▶ WHAT YOU NEED TO DO
Answer these questions from the incontinence treatment text below:
1. How many of the 20 urge incontinence patients were cured?
2. At how many weeks did the treatment effect reach its maximum?
3. What were the mean maximum cystometric capacities before and after treatment?

Five out of the 20 urge incontinence patients were cured (25.0%), 12 out of the 20 patients improved (60.0%) and 3 out of the 20 patients did not show improvement after treatment (15.0%). The frequency of leak episodes per day was significantly reduced from 5.6 times to 3.6 times at 2 weeks (P = 0.003) (Fig. 1). The effect reached a maximum at 8 weeks. At 24 weeks after the last treatment, two patients were dry and used no pad and four patients used less than one pad per day. Nine out of the 17 patients (52.7%) maintained improvements 24 weeks after the last treatment. Regarding urodynamic testing, the mean first desire to void and maximum cystometric capacities significantly increased from 121.3 ± 51.9 mL to 156.3 ± 60.1 mL, and from 243.8 ± 107.6 mL to 283.9 ± 108.7 mL, respectively, after treatment (Table 2). Involuntary detrusor constructions were demonstrated in eight patients on urodynamic observations before treatment, and in seven patients after. The mean volume of involuntary detrusor contraction significantly increased from 141 ± 50.6 mL before to 188 ± 77.8 mL after treatment (P = 0.018).

▶ ENTRIES SHOWN
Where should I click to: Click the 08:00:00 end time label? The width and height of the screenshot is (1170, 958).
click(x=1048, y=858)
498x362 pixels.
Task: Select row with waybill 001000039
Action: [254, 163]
--
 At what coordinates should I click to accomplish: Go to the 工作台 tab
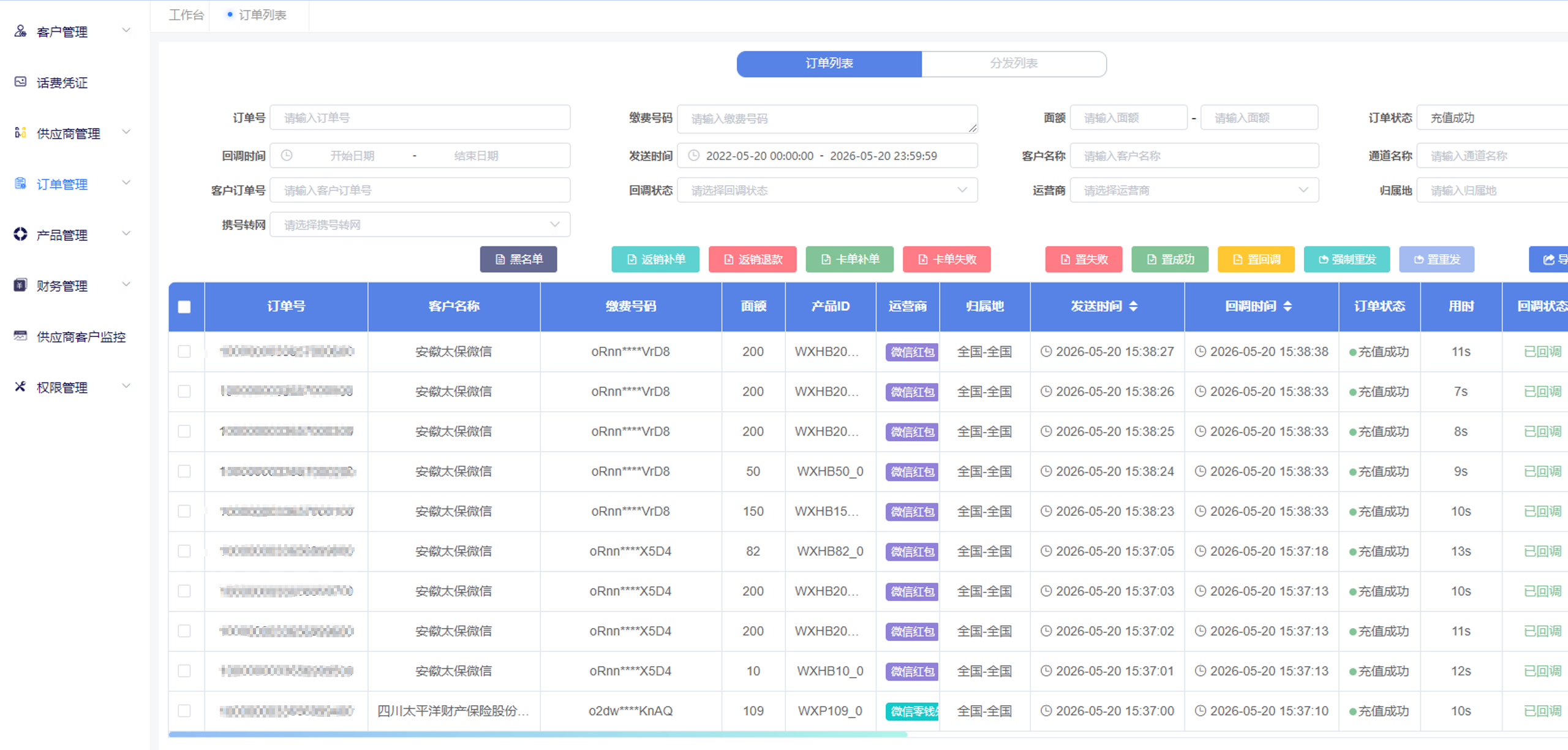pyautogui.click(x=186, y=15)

▶ RESPONSE TO THE TASK
1. Five (25.0%).
2. 8 weeks.
3. 243.8 ± 107.6 mL before and 283.9 ± 108.7 mL after.